---------- Supplied material

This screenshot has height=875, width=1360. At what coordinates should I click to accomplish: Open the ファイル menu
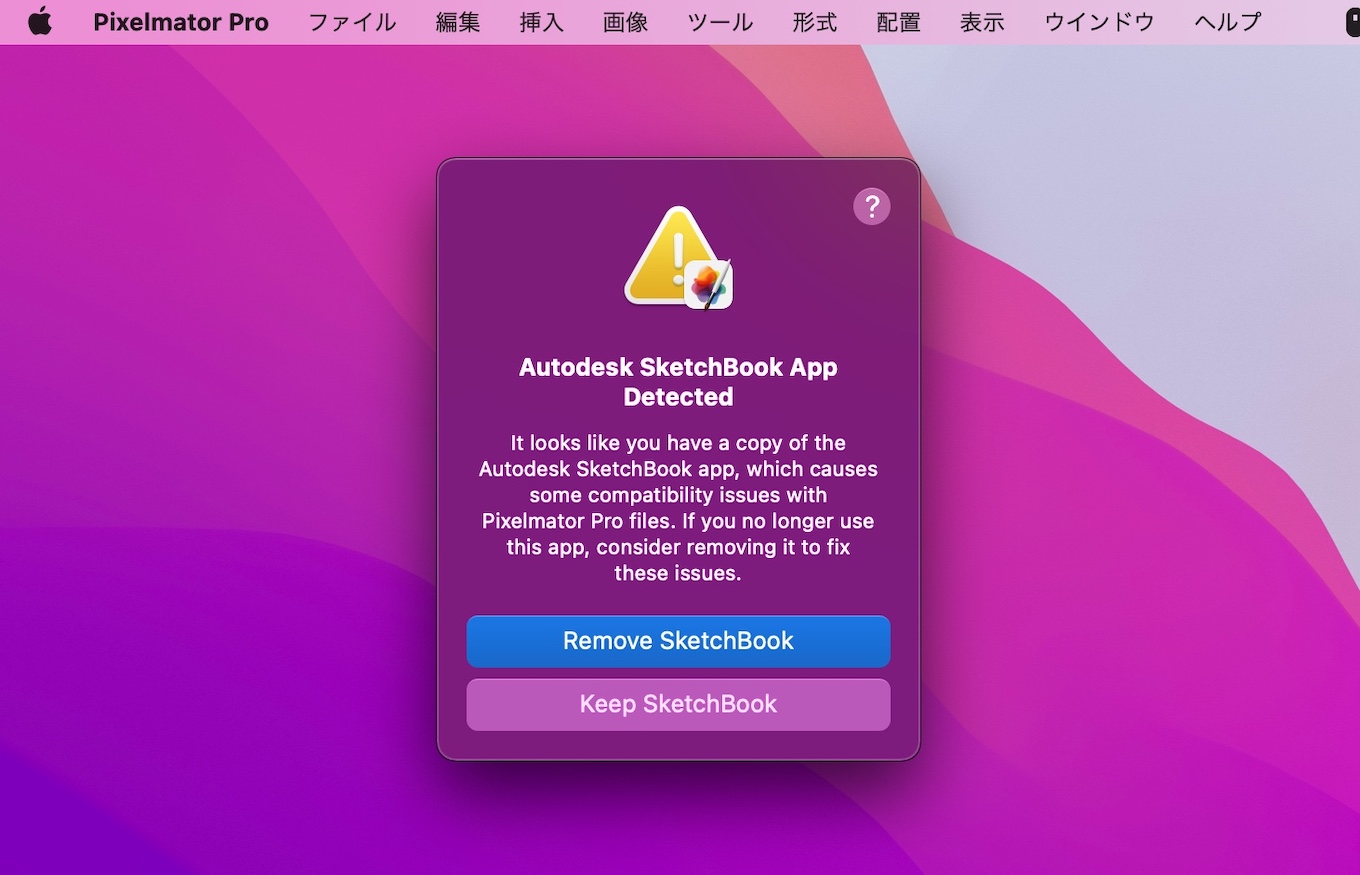tap(352, 22)
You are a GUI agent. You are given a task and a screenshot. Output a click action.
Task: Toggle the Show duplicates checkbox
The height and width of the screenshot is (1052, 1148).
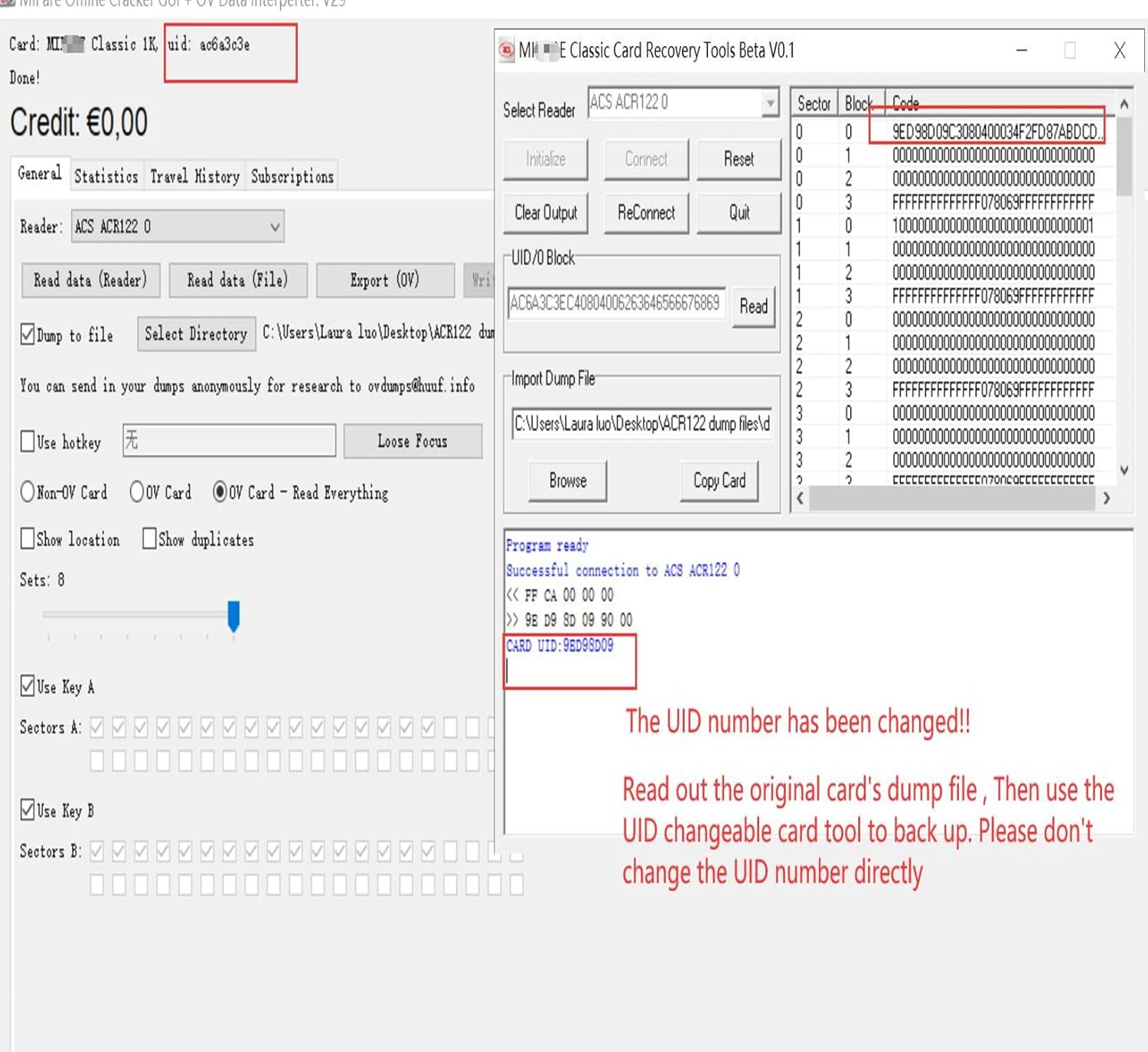[149, 539]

--------------------

> What needs to be done:
Reproduce the lines from the line containing "You are a GUI" through the end of the records, with every answer coordinate raised by 106. Omit the pictures.

> Finished exercise:
You are a GUI agent. You are given a task and a screenshot. Output a click action.
Task: Toggle the Show duplicates checkbox
The height and width of the screenshot is (1052, 1148).
[255, 645]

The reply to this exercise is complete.